It would appear that a node contains the next node directly, although this isn’t the case. In this Java source Node is a reference type. The allocation of a new node and pointer logic are all handled implicitly. This is the equivalent of a C structure containing a pointer to another structure of the same type.

struct Node {
    int data;
    struct Node * next;
}

It is not possible for a C structure to contain a field of its own type as it would appear in Java, as the structure definition is incomplete at the point the field is declared. Attempting to declare such a structure is impossible, it would require an infinite amount of memory.

struct Node {
    int data;
    struct Node next; // invalid
}

The same linked list is more rigorously represented as a structure containing a start pointer to a node and subsequent nodes are referenced by a field of the previous node, as in figure 3, at the cost of revealing more implementation details. This removes the confusion of what the second cell of each two-cell references in the figure 2. The value of each node can also be written more compactly inside the first two cell.

In short, there are practical reasons to model a whole linked list as a data type in its own right and there are different stylistic approaches to illustrating linked lists, evident in figures 2 and 3.

Figure 3

In keeping with the inductive type definition, it is unnecessary to illustrate both nodes and a dedicated list object. It is still possible to write a linked list implementation where the only user defined type is a node. It is useful to have a separate linked list type to store additional metadata about the list such as size or tail pointers in the case of a queue. In either case, such a type can be abstracted away and it is assumed there is some reference to the first node somewhere in the program when a linked list is expressed as a simple collection of nodes.
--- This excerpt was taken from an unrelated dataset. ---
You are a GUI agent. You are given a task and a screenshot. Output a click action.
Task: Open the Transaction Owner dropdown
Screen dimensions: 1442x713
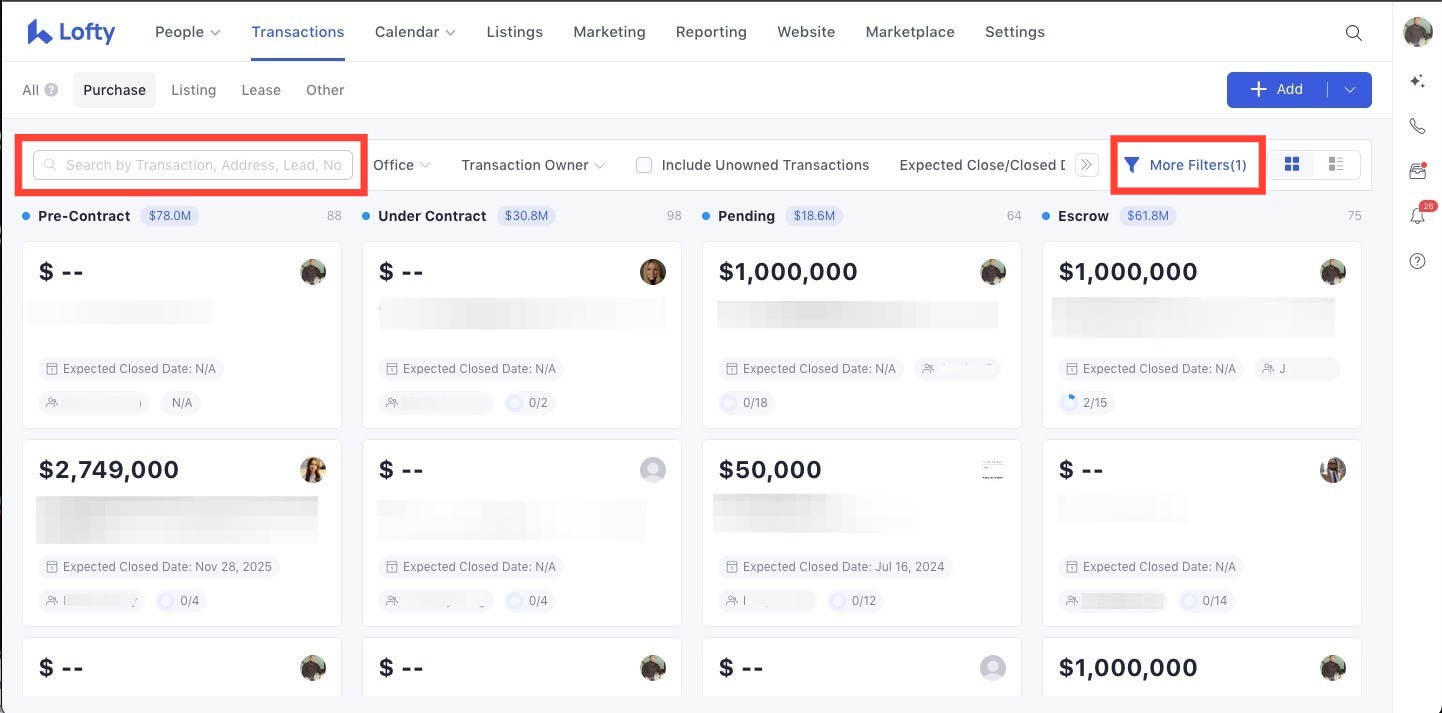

As an example of a linked list variation, the last node may reference the first node, the same as the start pointer. Some program may need to begin performing an operation at some arbitrary point within the list, other than the first element, in which case this change is helpful. This is called a circular linked list.

Figure 4

A queue is a linked list with an additional two-cell pointing to the front and rear nodes.

Figure 5

A node could contain a pointer for the next and previous nodes, called a doubly-linked or double linked list. If the list additionally implements the circular property, it can behave as a queue (the rear pointer is the previous node of the start).

Figure 6

Dynamic Arrays

An array is allocated once with a given size. An array is an ideal container type, if the data to be stored is of the same form and the quantity of data is know at compile time. If the maximum size of a data structure required to store some elements is not known at compile time, it is still possible to use an array with some additional caveats. An array capable of growing in this way is known as a dynamic array or array list.

Array size is a type of program invariant, although an array list is characterised by two variables: the current maximum capacity of the array and the size or number of elements. Insertion when size is less than capacity is \(O(1)\). Insertion when size is equal to capacity is of order \(O(n)\), the array must be reallocated to make space for more elements. Figure 7 depicts the growth of a dynamic array, reallocation is indicated with an arrow.

Figure 7

Using an array to implement a data structure has the potential to make insert/remove/access operations faster, although there are drawbacks with this approach. For any data structure that is allocated at a given size, such as an array, it is possible the data structure becomes full, this condition needs to be handled. Array lists can have worse space complexity if more space than is required is allocated and under certain conditions the time complexity of an operation may be worse, such as the reallocation of memory.

See Also

Or return to the index.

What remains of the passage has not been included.